Hacker News new | ask | show | jobs
by dokka 481 days ago
It's good at taking code of large, complex libraries and finding the most optimal way to glue them together. Also, I gave it the code of several open source MudBlazor components and got great examples of how they should be used together to build what I want. Sure, Grok 3 and Sonnet 3.7 can do that, but the GPT 4.5 answer was slightly better.
2 comments

> Sure, Grok 3 and Sonnet 3.7 can do that, but the GPT 4.5 answer was slightly better.

Sonnet 3.7: $3/million input tokens, $15/million output tokens [0]

GPT-4.5: $75/million input tokens, $150/million output tokens [1]

if it's 10-25x the cost, I would expect more than "slightly better"

0: https://www.anthropic.com/news/claude-3-7-sonnet

1: https://openai.com/api/pricing/

It really depends on how much it actually costs for a task though. 10x more of almost nothing isn't important.
there's a $1 widget and a slightly better $10 widget.

if you're only buying 1 widget, you're correct that the price difference doesn't matter a whole lot.

but if you're buying 10 widgets, the total cost of $10 vs $100 starts to matter a bit more.

say you run a factory that makes and sells whatchamacallits, and each whatchamacallit contains 3 widgets as sub-components. that line item on your bill of materials can either be $3, or $30. that's not an insignificant difference at all.

for one-off personal usage, as a toy or a hobby - "slightly better for 10x the price" isn't a huge deal, as you say. for business usage it's a complete non-starter.

if there was a cloud provider that was slightly better than AWS, for 10x the price, would you use it? would you build a company on top of it?

It's unfortunate it is named 4.5 -- it is next generation scale, and it's a 1.0 of next-generation scale.

Sonnet is on its 3rd iteration, i.e. has considerably more post-training, most notably, reasoning via reinforcement learning.

It's not really the beginning (1.0) of anything - more like the end given that OpenAI have said this'll be the last of their non-reasoning models - basically the last scale-up pre-training experiment.

As far as the version number, OpenAI's "Chief Research Officier" Mark Chen said, on Alex Kantrowitz's YouTube channel, that it "felt" like a 4.5 in terms of level of improvement over 4.0.

That's a lot of other stuff, and you express disagreement.

I'm sure we both agree it's the first model at this scale, hence the price.

> It's not really the beginning (1.0) of anything

It is a LLM w/o reasoning training.

Thus, the public decision to make 5.0 = 4.5 + reasoning.

> "more like the end...the last scale-up pre-training experiment."

It won't be the last scaled-up pre-training model.

I assume you mean, what I expect, and you go on to articulate: it'll be last scaled-up-pre-training-without-reasoning-training-too-relesed-publicly model.

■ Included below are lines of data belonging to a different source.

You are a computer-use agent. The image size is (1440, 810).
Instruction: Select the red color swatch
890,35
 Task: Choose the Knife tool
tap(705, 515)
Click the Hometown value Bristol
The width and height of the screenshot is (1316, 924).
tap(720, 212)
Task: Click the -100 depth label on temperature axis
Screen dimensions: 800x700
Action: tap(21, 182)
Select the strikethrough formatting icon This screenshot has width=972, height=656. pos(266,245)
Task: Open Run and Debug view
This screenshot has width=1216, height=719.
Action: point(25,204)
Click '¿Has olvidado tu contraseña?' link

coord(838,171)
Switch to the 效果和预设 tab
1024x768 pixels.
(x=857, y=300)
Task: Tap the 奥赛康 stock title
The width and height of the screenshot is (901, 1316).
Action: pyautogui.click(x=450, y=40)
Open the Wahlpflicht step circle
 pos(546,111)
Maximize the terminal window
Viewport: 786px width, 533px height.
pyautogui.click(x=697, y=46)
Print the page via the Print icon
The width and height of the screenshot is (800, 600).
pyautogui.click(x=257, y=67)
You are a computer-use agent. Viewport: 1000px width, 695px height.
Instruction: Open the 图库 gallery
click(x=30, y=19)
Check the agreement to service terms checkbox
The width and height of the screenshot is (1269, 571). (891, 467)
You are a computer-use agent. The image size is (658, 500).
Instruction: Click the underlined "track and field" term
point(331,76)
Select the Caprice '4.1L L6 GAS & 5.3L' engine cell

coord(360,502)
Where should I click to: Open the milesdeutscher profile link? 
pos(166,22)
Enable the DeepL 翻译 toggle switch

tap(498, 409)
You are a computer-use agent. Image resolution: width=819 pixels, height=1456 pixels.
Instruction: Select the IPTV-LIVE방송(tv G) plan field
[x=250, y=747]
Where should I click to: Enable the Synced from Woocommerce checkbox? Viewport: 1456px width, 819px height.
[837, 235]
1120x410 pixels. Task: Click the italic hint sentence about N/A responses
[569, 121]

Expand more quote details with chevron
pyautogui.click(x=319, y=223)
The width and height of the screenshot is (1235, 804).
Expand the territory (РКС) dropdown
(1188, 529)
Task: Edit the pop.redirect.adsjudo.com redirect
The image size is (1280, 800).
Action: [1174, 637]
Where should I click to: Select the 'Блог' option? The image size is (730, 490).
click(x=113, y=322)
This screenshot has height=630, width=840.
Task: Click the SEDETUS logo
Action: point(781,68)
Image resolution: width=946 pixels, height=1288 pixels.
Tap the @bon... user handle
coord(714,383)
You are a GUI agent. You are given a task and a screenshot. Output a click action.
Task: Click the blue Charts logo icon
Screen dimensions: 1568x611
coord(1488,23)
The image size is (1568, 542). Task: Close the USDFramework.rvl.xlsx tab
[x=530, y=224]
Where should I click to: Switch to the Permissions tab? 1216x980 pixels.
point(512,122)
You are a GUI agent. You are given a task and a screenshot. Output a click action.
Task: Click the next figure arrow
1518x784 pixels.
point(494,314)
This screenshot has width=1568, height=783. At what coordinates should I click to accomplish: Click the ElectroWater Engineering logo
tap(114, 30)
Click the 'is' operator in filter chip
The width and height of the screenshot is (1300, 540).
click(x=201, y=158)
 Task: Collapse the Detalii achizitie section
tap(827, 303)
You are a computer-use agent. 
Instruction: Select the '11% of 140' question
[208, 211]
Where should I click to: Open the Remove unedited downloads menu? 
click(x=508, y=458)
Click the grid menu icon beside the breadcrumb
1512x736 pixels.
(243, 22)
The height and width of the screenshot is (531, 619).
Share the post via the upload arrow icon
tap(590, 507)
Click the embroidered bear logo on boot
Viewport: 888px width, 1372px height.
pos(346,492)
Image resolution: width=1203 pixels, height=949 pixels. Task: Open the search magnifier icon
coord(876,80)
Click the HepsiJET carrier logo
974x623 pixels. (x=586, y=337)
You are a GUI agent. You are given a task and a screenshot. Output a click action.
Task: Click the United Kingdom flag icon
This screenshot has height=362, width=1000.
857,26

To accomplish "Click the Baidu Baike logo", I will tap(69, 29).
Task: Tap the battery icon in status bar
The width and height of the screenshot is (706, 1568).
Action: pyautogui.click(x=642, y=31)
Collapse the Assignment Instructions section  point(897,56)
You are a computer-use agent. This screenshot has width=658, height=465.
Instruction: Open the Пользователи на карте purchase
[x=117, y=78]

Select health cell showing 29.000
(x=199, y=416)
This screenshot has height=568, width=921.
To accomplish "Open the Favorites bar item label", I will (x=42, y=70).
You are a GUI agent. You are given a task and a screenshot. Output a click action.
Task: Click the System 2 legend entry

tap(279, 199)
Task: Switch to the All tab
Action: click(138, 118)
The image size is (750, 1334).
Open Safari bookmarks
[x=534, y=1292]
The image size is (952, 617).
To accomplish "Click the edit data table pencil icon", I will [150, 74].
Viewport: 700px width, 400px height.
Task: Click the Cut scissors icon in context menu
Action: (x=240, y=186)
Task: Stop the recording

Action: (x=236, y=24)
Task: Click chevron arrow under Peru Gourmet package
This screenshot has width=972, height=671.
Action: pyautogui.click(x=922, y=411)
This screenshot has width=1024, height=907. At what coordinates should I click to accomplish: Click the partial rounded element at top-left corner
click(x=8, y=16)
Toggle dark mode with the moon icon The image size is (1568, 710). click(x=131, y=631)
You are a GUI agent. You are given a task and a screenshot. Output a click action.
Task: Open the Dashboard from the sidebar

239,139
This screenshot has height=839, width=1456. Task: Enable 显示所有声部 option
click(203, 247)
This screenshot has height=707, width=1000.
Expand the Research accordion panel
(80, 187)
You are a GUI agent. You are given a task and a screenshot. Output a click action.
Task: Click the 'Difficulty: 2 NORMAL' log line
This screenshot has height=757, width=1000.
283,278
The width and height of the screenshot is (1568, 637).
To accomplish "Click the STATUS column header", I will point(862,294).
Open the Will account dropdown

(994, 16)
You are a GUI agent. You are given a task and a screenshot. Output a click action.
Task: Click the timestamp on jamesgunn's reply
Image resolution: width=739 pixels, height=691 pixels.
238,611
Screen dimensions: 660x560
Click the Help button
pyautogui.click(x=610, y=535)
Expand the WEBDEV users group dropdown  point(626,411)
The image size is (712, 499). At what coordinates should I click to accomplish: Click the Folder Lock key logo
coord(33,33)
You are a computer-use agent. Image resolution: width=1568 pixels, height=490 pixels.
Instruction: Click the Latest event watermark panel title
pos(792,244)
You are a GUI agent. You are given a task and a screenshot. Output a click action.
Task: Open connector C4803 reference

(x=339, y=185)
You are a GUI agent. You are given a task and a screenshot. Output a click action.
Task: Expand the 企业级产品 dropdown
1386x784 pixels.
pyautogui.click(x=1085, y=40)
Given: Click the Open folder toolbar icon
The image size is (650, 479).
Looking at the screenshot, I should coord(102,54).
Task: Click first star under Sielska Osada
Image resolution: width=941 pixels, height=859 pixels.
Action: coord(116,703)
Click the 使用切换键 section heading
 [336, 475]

As we observe, the value to benchmarks of, in your parlance, scaled-down pretraining, with reasoning training, is roughly the same as scaled-up pre-training without reasoning training.

> Yes it is. It's the first model at this scale.

Is it? Bigger than Grok 3? How do you know - just because it's expensive?

At some point, I have to say to myself: "I do know things."

I'm not even sure what the alternative theory would be: no one stepped up to dispute OpenAI's claim that it is, and X.ai is always eager to slap OpenAI around.

Let's say Grok is also a pretraining scale experiment. And they're scared to announce they're mogging OpenAI on inference cost because (some assertion X, which we give ourselves the charity of not having to state to make an argument).

What's your theory?

Steelmanning my guess: The price is high because OpenAI thinks they can drive people to Model A, 50x the cost of Model B.

Hmm...while publicly proclaiming, it's not worth it, even providing benchmarks that Model A gets the same scores 50x cheaper?

That doesn't seem reasonable.

Versions numbers for LLMs don't mean anything consistent. They don't even publicly announce at this point which models are built from new base models and which aren't. I'm pretty sure Claude 3.5 was a new set of base models since Claude 3.

What do mean by "it's a 1.0" and "3rd iteration"? I'm having trouble parsing those in context.

If Claude 3.5 was a base model*, 3.7 is a third iteration** of that model.

GPT-4.5 is a 1.0, or, the first iteration of that model.

* My thought process when writing: "When evaluating this, I should assume the least charitable position for GPT-4.5 having headroom. I should assume Claude 3.5 was a completely new model scale, and it was the same scale as GPT-4.5." (this is rather unlikely, can explain why I think that if you're interested)

** 3.5 is an iteration, 3.6 is an iteration, 3.7 is an iteration.

How do you feed them large code bases usually?
Use an AI-supporting editor like Cursor, or GitHub CoPilot, or perhaps Sonnet 3.7's GitHub integration.